3B Assoc. LLC v eCommission Solutions, LLC (2023 NY Slip Op 01470)
3B Assoc. LLC v eCommission Solutions, LLC
2023 NY Slip Op 01470
Decided on March 21, 2023
Appellate Division, First Department
Published by New York State Law Reporting Bureau pursuant to Judiciary Law § 431.
This opinion is uncorrected and subject to revision before publication in the Official Reports.


Decided and Entered: March 21, 2023
Before: Kapnick, J.P., Kern, Gesmer, Moulton, Higgitt, JJ.

Index No. 657537/17 Appeal No. 17545-17546 Case No. 2022-02286, 2022-02582

[*1]3B Associates LLC et al., Plaintiffs-Respondents,

v

eCommission Solutions, LLC, Defendant-Appellant.




Day Pitney LLP, New York (Gregory R. Bruno of counsel), and Kelly Hart & Hallman, LLP, Fort Worth, TX (Michael D. Anderson of the bar of the State of Texas, admitted pro hac vice, of counsel), for appellant.

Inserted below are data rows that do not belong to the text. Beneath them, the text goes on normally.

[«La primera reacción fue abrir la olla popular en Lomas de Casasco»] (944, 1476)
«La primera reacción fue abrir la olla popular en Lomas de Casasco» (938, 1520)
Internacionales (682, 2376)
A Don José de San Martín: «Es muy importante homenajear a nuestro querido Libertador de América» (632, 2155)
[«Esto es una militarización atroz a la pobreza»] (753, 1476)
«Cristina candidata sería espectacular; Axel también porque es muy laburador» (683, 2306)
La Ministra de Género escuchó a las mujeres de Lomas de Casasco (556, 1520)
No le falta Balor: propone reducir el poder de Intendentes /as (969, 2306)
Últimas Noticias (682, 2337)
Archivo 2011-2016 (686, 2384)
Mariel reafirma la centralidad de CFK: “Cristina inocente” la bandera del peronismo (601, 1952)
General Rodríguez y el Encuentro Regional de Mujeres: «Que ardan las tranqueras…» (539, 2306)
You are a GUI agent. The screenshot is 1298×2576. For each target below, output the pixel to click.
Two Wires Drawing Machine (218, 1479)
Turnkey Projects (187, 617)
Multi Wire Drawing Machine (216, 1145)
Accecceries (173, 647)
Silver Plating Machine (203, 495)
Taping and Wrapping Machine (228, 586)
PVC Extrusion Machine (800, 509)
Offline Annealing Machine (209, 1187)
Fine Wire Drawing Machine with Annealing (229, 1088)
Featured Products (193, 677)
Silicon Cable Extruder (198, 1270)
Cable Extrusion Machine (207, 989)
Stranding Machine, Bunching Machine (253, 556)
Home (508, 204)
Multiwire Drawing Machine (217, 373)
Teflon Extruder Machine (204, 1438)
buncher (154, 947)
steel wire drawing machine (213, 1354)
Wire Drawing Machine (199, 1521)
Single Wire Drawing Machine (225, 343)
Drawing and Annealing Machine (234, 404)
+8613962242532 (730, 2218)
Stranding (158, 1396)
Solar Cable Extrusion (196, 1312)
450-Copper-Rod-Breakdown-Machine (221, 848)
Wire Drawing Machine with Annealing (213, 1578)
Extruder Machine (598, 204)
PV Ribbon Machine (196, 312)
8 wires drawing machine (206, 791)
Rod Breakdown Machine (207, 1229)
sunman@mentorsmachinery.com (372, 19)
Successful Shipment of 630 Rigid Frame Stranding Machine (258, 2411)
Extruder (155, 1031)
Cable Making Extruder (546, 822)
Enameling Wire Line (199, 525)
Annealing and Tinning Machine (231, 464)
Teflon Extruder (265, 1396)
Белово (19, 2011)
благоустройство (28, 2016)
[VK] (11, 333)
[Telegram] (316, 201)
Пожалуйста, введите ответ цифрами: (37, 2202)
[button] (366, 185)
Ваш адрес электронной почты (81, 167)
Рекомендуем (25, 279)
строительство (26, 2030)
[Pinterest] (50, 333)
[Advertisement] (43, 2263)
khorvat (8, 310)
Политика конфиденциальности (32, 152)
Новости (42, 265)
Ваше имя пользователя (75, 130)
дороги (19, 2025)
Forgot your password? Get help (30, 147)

Sexter & Warmflash, P.C., New York (Jeremy A. Welfer of counsel), for respondents.



Judgment, Supreme Court, New York County (Andrew Borrok, J.), entered May 18, 2022, in plaintiffs' favor, and bringing up for review an order, same court and Justice, entered on or about April 6, 2022, which, to the extent appealed from as limited by the briefs, granted plaintiffs' motion for summary judgment on their first breach of contract claim and dismissing the affirmative defenses of lack of consideration, prior material breach, termination, and lack of standing, unanimously modified, on the law, to vacate the judgment and deny plaintiffs' motion for summary judgment on their first breach of contract claim and for summary dismissal of the affirmative defenses of prior material breach and lack of standing, and otherwise affirmed, without costs. Appeal from aforesaid order, unanimously dismissed, without costs, as subsumed in the appeal from the judgment.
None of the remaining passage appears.